Left heart catheterization, it was revealed that the patient had moderate nonobstructive coronary artery disease involving the left anterior descending artery. Echocardiogram revealed an ejection fraction of 62%, normal left ventricular diastolic function, and a left ventricular end diastolic pressure of 23 mmHg. The troponin level was trended with a peak of 12.39 ng/ml. Erythrocyte sedimentation rate was found to be 82 mm/h and C-reactive protein 2.02 mg/dl leading to concern for myocarditis. The patient was started on clopidogrel, aspirin, atorvastatin, and carvedilol.
Additional evaluation during this patient’s hospitalization included consultation with orthopedic surgery for his abscess. It was determined that the patient would not need an incision and drainage and could be managed conservatively and therefore his wound was not cultured as it was no longer draining fluid. Blood cultures resulted without growth and the patient was continued on doxycycline monotherapy.
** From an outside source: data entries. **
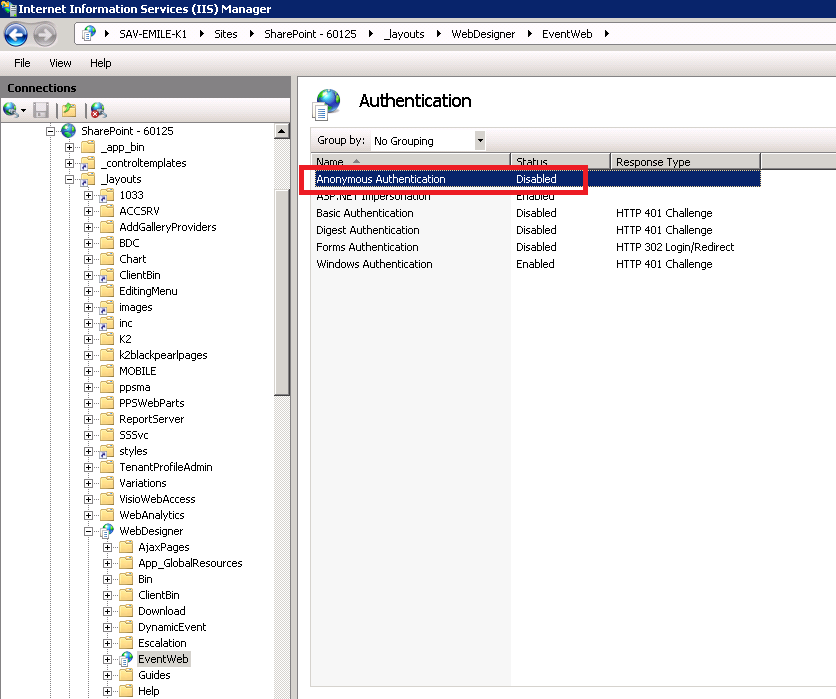This screenshot has width=836, height=699.
Task: Click the Delete Connection icon with red X
Action: coord(98,110)
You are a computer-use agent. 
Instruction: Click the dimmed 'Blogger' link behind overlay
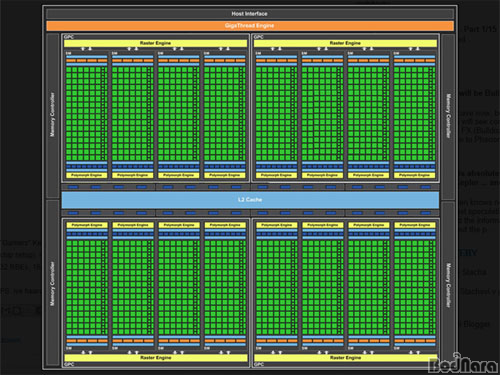tap(476, 324)

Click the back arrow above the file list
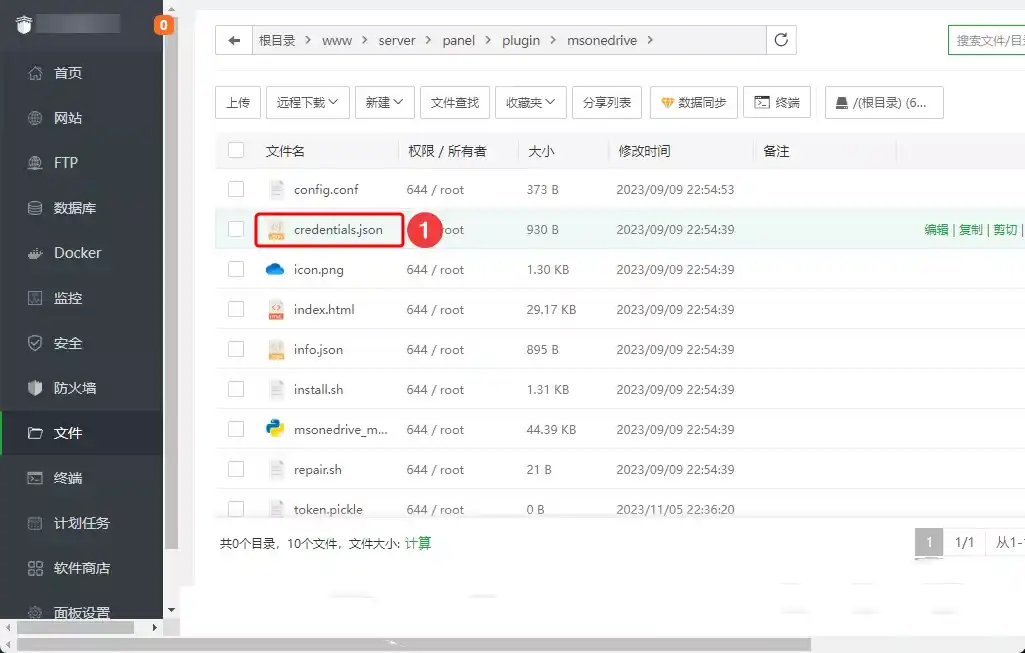(232, 40)
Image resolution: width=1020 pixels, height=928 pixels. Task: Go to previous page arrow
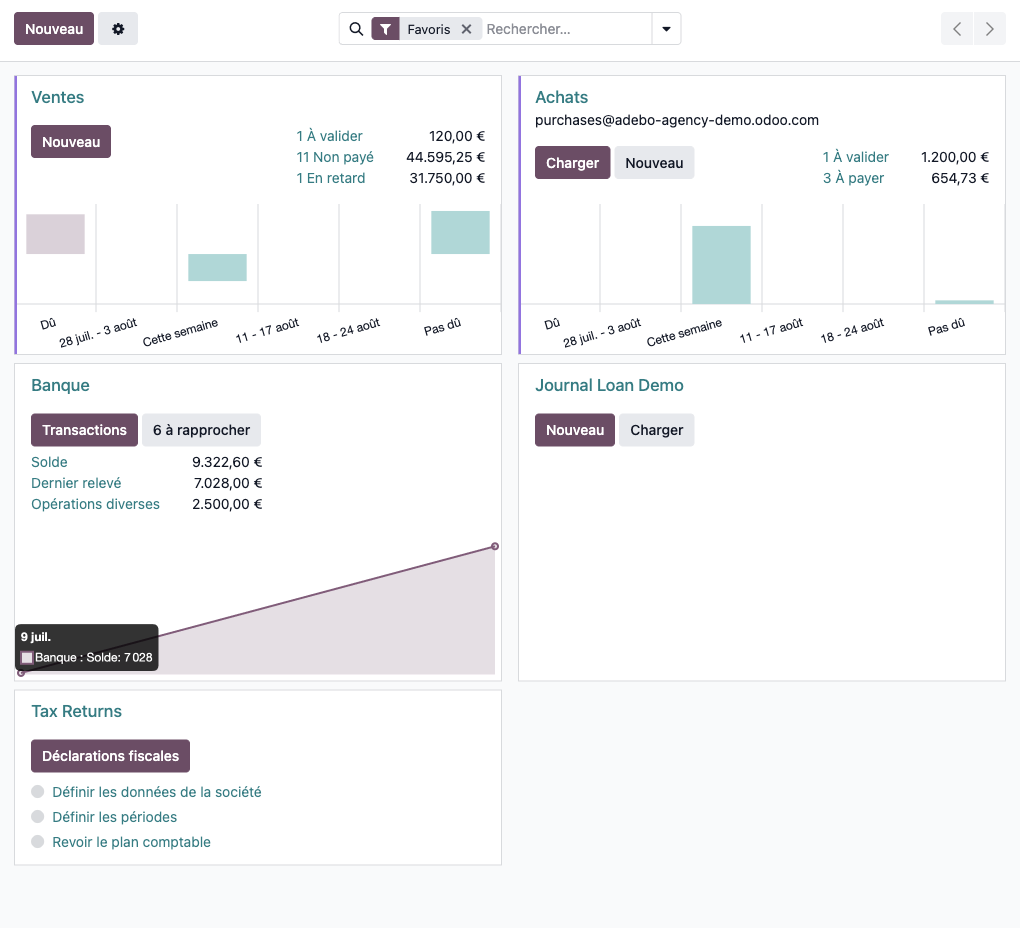(x=957, y=29)
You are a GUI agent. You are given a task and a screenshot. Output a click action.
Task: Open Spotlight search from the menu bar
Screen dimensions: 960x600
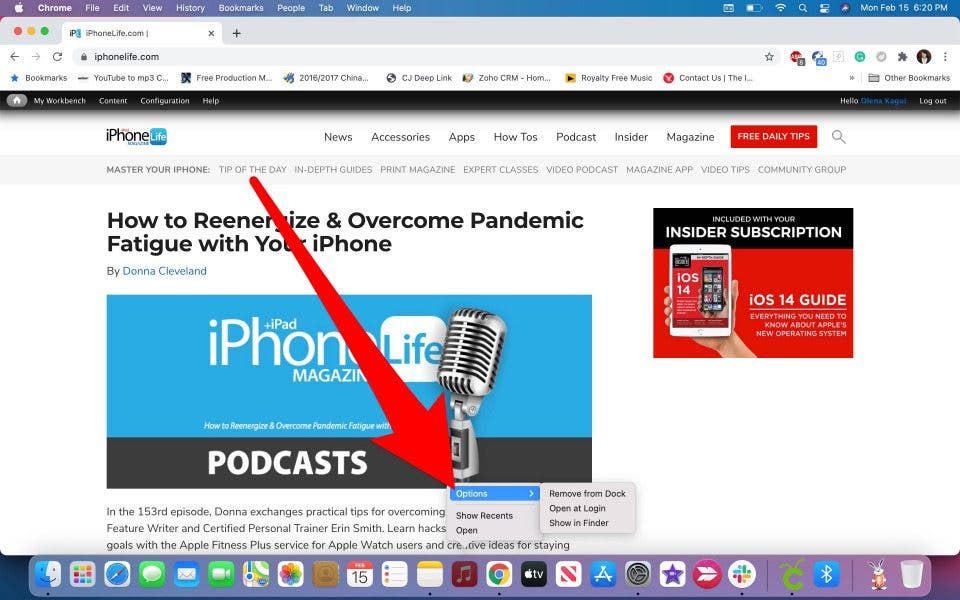click(803, 8)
Unfortunately, the patient decided to leave the facility against medical advice while other apparent predisposing factors were being investigated for differential diagnosis of myocarditis versus vasospasm which further testing with cardiac magnetic resonance imaging.
Discussion:
Myocarditis can have varying presentations including fatigue, chest pain, heart failure, and arrhythmias. In this case report, the patient demonstrated a unique presentation of suspected myocarditis potentially caused by a Loxosceles reclusa bite. Additional etiologies for elevated troponin with the patient’s clinical presentation were considered including type one myocardial infarction and vasospastic event in the setting of substance use. A left heart catheterization performed upon admission revealed non-obstructive coronary artery disease. Additionally, though he did have a history of substance use, there was no clinical evidence to suggest active intoxication on presentation to our facility effectively making an acute vasospastic event less likely. Unfortunately, given his quick departure from our facility we were not provided the luxury of time to definitively diagnose myocarditis by way of cardiac magnetic resonance imaging or endomyocardial biopsy and his presentation was deemed to be most consistent with acute coronary syndrome-like acute myocarditis.6
In one study, it has been seen that mice injected with sphingomyelinase-D, which is present in Loxosceles reclusa venom developed myocardial injury represented by elevated creatine kinase-myocardial band levels.7 In this case, it is theorized the sphingomyelinase-D may have led to this cardiotoxic presentation. Other etiologies of elevated troponin in this patient could have been vasospastic in nature. Myocarditis was felt to be a more likely etiology in that the patient experienced a typical clinical presentation including acute chest pain, new onset fatigue and elevated troponin, exposure to toxic agent. Unfortunately, the patient left the facility prior to cardiovascular magnetic resonance which would have allowed for definitive diagnosis.
This patient’s skin lesion appeared consistent with descriptions of Loxosceles bite, he endorsed observation of the spider but was unable to recover it for further confirmation of genera. His wound originally presented as a papule with central pallor that later developed a dark center which is commonly seen.
Acknowledgments: The authors have no acknowledgments to disclose.